Randomisation and masking
Facilities were randomly assigned (1:1) to either the basic strategy or the enhanced strategy by use of covariate-constrained randomisation.11 Randomisation was constrained to balance three facility-level characteristics expected to strongly predict primary outcomes, collected during a 5-month pre-randomisation run-in period during which clinical services were launched at all facilities using the basic strategy: screening fidelity, depression treatment fidelity, and percentage of clinic days covered by clinicians trained in the EBI. All facilities were randomised at one time. One investigator (BWP) generated allocation assignments using the Stata cvcrand procedure and communicated the assignments to the study team, who then launched the enhanced strategy in the assigned facilities.
Assignment could not be masked from clinicians, staff collecting data, or investigators, who were aware which facilities were receiving the enhanced strategy. Although participants were not formally masked, it is unlikely that they were aware whether their facility was receiving supervision visits. Analysts were masked while completing the analysis of pre-specified outcomes.
Procedures
The EBI of depression screening and treatment comprised three core elements: depression screening for all patients12 with a standardised tool (PHQ-2 or PHQ-9), Friendship Bench psychosocial counselling,13 and antidepressant management with measurement-based care.7 The PHQ-9 is a widely used depression screening tool validated in Malawi; its first two items comprise the PHQ-2, a common first-level screen that, if positive, is followed by the full PHQ-9.14 Friendship Bench is an evidence-based, problem-solving therapy counselling intervention developed in Zimbabwe and has been used in multiple studies in Malawi.15 Measurement-based care is evidence-based, algorithm-guided psychiatric medication management for non-specialist clinicians who use standardised metrics (PHQ-9 scores) and decision trees to manage antidepressants,7 which has been previously used in Malawi.16 For this study, all clinicians were trained to administer the PHQ-9 at all visits and to follow an algorithm to initiate and monitor treatment. Friendship Bench was recommended for patients with PHQ-9 scores of 5–9 (ie, mild depression), and measurement-based care with or without adjunctive Friendship Bench was recommended for patients with PHQ-9 scores of 10 and above (ie, moderate or severe depression). The final treatment decision remained with providers, who could decide that no depression treatment was necessary. Friendship Bench was considered to be completed after six sessions. Antidepressant treatment was to be maintained for at least 3 months, with symptoms reassessed monthly and the dose increased if the PHQ-9 score remained 10 or above. All study sites had access to amitriptyline and fluoxetine, the two antidepressants procured by the national medical plan. All patients indicating suicidal thoughts or behaviours were assessed for safety with a suicide risk assessment protocol,17 with appropriate clinical follow-up.

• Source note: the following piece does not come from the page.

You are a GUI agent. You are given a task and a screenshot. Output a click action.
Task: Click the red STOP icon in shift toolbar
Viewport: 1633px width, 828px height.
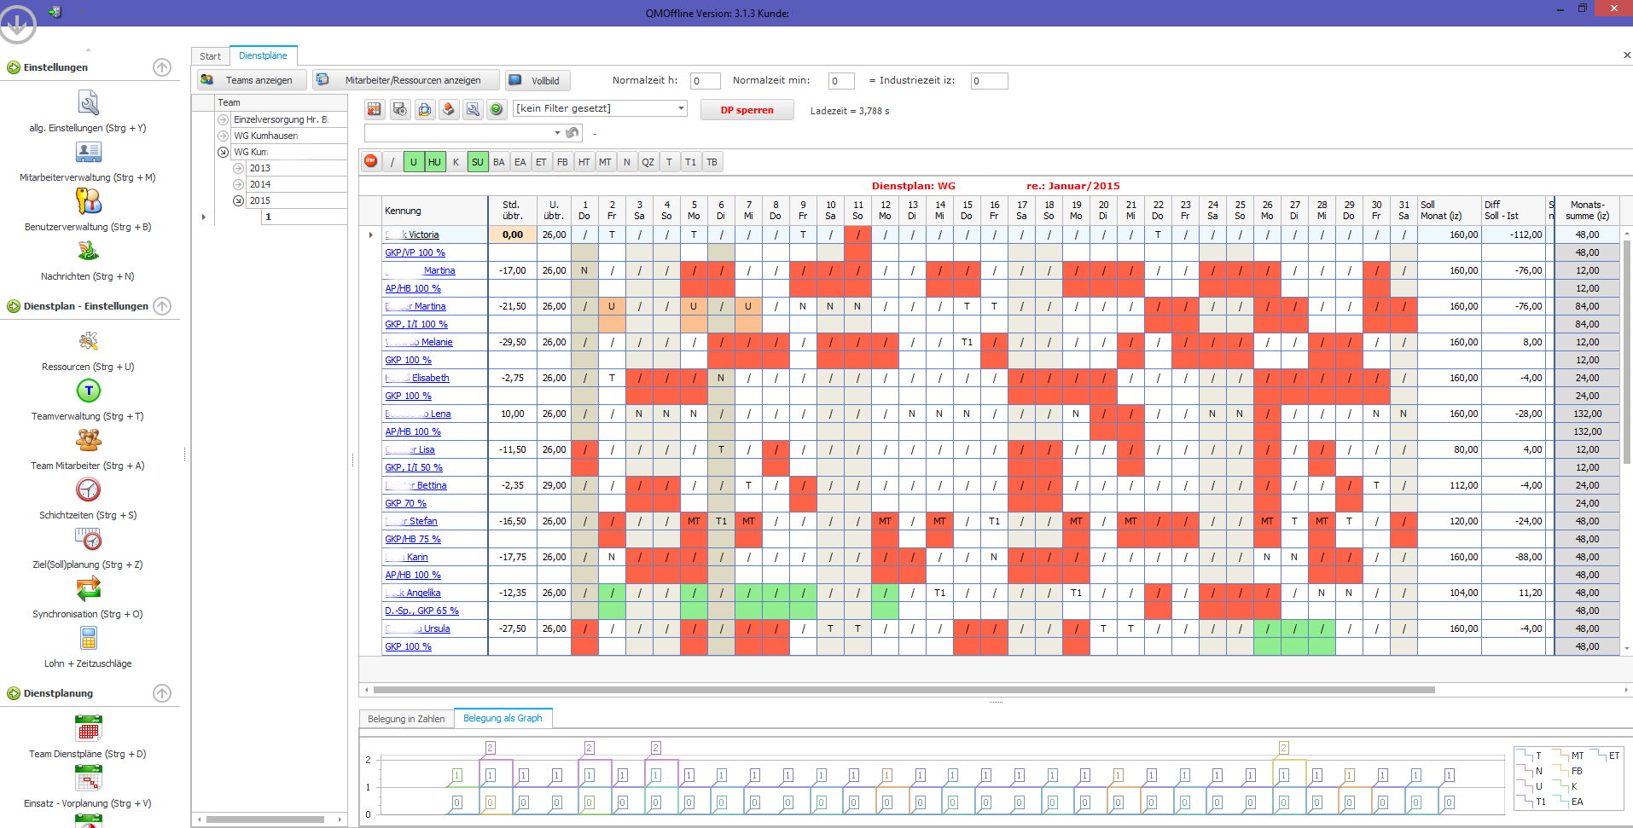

The basic implementation strategy consisted of training and supporting an internal facility-based champion to spearhead EBI integration. Champions (ie, individuals within an organisation that advance EBI implementation) have shown feasibility and effectiveness in various clinical settings,18 and are a common strategy used to support the roll-out of new initiatives within Malawi’s health system. Two mechanisms have been proposed through which champions affect EBI use among providers: intention development and behavioural enactment.19 Intention development aligns providers’ social norms regarding the use of an EBI, whereas behavioural enactment builds their capacity for EBI implementation.19
Each facility’s leadership identified a champion and two alternates; alternates supported the champion and took over responsibilities if needed in case of attrition. Typically, the champion was the existing NCD coordinator, the clinical officer tasked with organising and overseeing NCD clinic services. Champions were responsible for training their fellow NCD providers in the EBI, arranging the NCD duty roster such that the clinic was staffed by clinicians trained in the EBI, supervising their providers in EBI delivery, ensuring accurate record keeping, tracking EBI delivery quality through monthly reporting, ensuring stable anti-depressant supply, and coordinating clinical care with Friendship Bench counsellors. The study team provided a 3-day, in-person training event and an annual refresher to both champions and alternates in the EBI and their champion role, and provided funds and support for them to lead their own 1-day, in-person training events locally. Champions received a monthly allocation for mobile phone use, similar to that received for comparable positions in district health leadership to support communication and report submission.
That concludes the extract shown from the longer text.